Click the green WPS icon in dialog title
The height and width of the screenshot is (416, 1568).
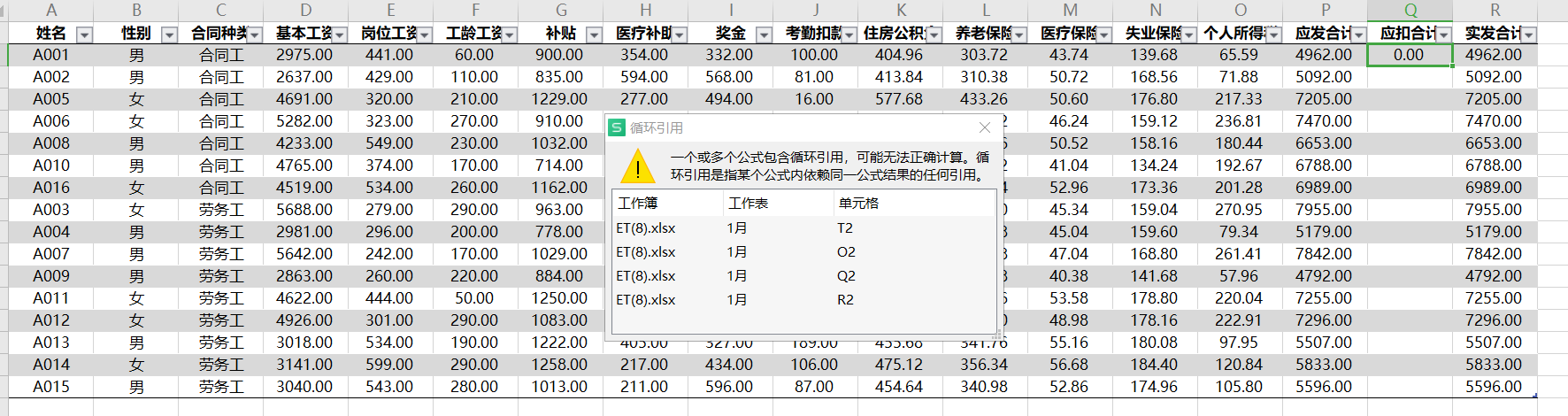(x=618, y=128)
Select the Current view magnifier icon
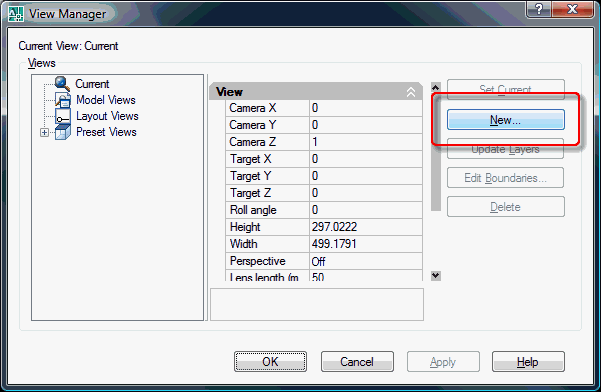 point(62,84)
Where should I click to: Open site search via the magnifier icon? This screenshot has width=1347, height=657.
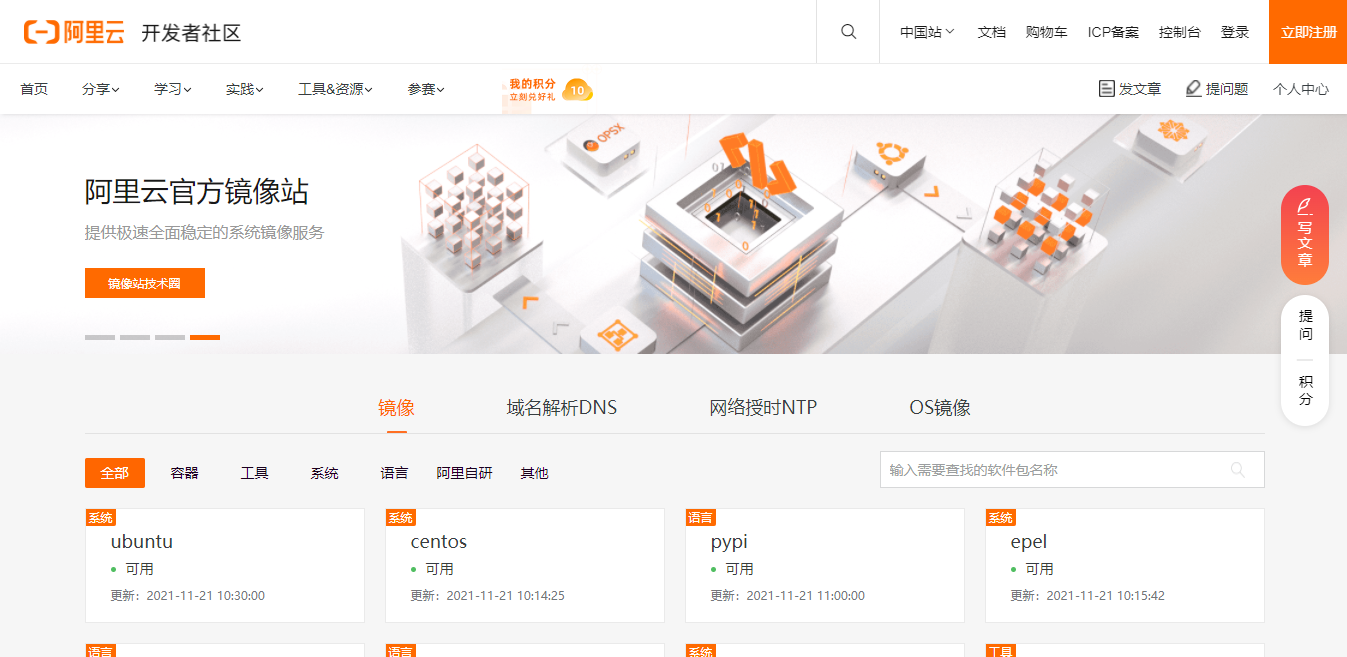click(x=847, y=31)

===

● Task description: Although the records above contain pictures, your copy should give only their text, exactly as written.

● Exercise output:
Click the green WPS icon in dialog title
The height and width of the screenshot is (416, 1568).
(x=618, y=128)
Select the Current view magnifier icon
 point(62,84)
Where should I click to: Open site search via the magnifier icon? This screenshot has width=1347, height=657.
click(x=847, y=31)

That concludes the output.